GIVEN PASSAGE:
------------------------------

You are viewing a plain text version of this content. The canonical link for it is here.

Posted to dev@calcite.apache.org by Vladimir Ozerov <pp...@gmail.com> on 2021/03/08 07:25:38 UTC

Make RelNode attribute order part of MEMO

Hi,

Currently, the order of attributes is used to define operators equivalence.
This leads to several interesting problems, such as possible duplication of
expressions (e.g., "a,a,b") or additional work in rules to detect trivial
projects and/or input permutations (e.g. "a,b -> b,a").

But the biggest problem is the join order planning. In Calcite, AxB is not
equivalent to BxA:

   1. It makes the ruleset [JoinCommuteRule, JoinAssociateRule]
   insufficient to explore all bushy trees because the commute operation adds
   a project on top of the new join (AxB -> project(BxA)), thus not
   allowing for the associate rule to be executed on the upper join. The
   solution is to add the ProjectJoinTransposeRule to the ruleset, but this
   increases the planning time dramatically, making Apache Calcite unsuitable
   for the cost-based join planning even for relatively simple join graphs.
   2. It increases the number of join-related rule calls, which complicates
   the implementation of the new join enumeration planning rules (e.g.
   top-down enumerators) because duplicate derivations compromise performance.

My question is - has the community considered an idea to make the order of
columns a common property of all operators, somewhat similar to the trait,
but without an explicit enforcer?

For example, consider the following MEMO which the planner creates when
trying to transform the join AxB to BxA:

G1: { Scan1[table=t1, cols=a,b] }
G2: { Scan2[table=t2, cols=c,d] }
G3: { AxB[G1, G2], Project[G4, cols=$2,$3,$0,$1] }
G4: { BxA[G2, G1] }

However, if we make the column order part of the MEMO, we may potentially
have something like this:

G1: { Scan1[table=t1, cols=a,b] }
G2: { Scan2[table=t2, cols=c,d] }
G3 [cols=G1.$0, G1.$1, G2.$0, G2.$1]: { AxB[G1, G2], BxA[G2, G1] }

Notice, how we were able to put AxB and BxA to the same equivalence group.
To my knowledge, CockroachDB uses a somewhat similar design.

I realize that this is rather a radical idea, and more design work is
required to come with a proper proposal. At this point, I just would like
to kindly ask the community to share high-level feedback on that. Were
similar ideas proposed before?

Thank you,
Vladimir.

Re: Make RelNode attribute order part of MEMO

Posted by Julian Hyde <jh...@gmail.com>.

> There are hundreds of usages of the RexInputRef, so the implementation of
> this idea might be prohibitively expensive. But putting this problem aside,
> do you envision any other potential blockers for the implementation of that
> idea?

Suppose we wanted to build permutations into every registered RelNode. It’s rather difficult to put aside this problem, given that it would affect every RelOptRule (including ones in user code that we can’t fix).

Practically, we could achieve this by introducing a new API for rules (say an alternative to RelOptRuleCall.rels that returns the matched relational expressions and their field permutations.

------------------------------

DATA SECTION:
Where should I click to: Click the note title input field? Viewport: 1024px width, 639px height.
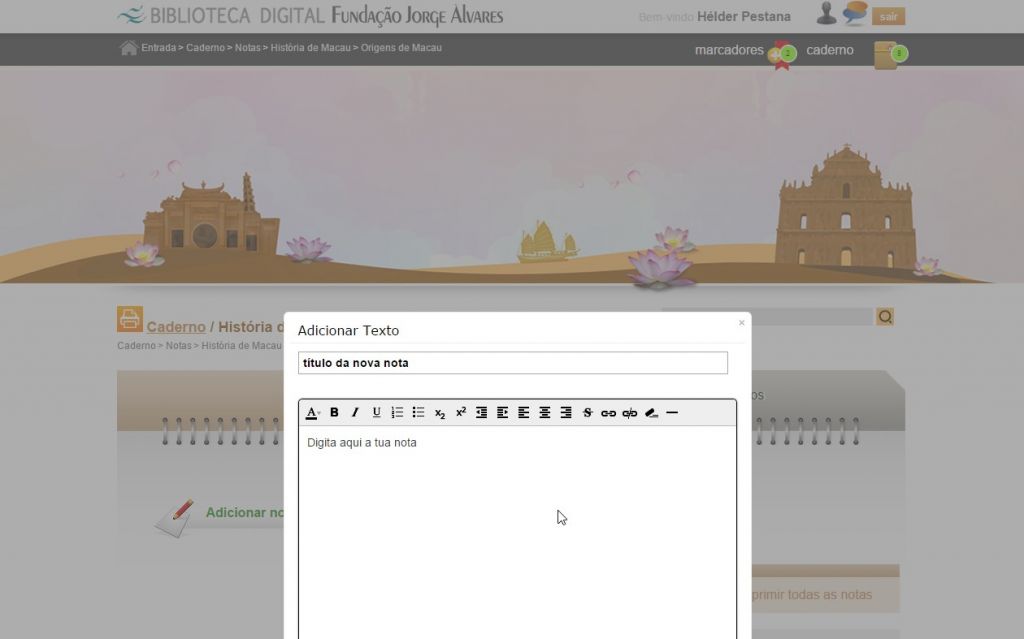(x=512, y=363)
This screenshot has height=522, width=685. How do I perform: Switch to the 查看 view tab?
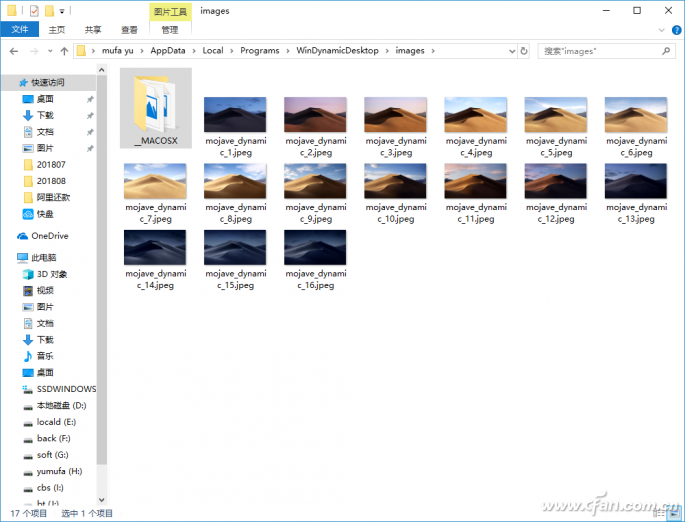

------------------------------

WHAT THIS EXERCISE ASKS:
a) In the Calcite mailing-list thread, which database does the first message say uses a design somewhat similar to making column order part of the MEMO?
b) Which rules does the Calcite mailing-list thread name in its first numbered point about exploring bushy join trees?

EXPECTED OUTPUTS:
a) CockroachDB

b) JoinCommuteRule, JoinAssociateRule, ProjectJoinTransposeRule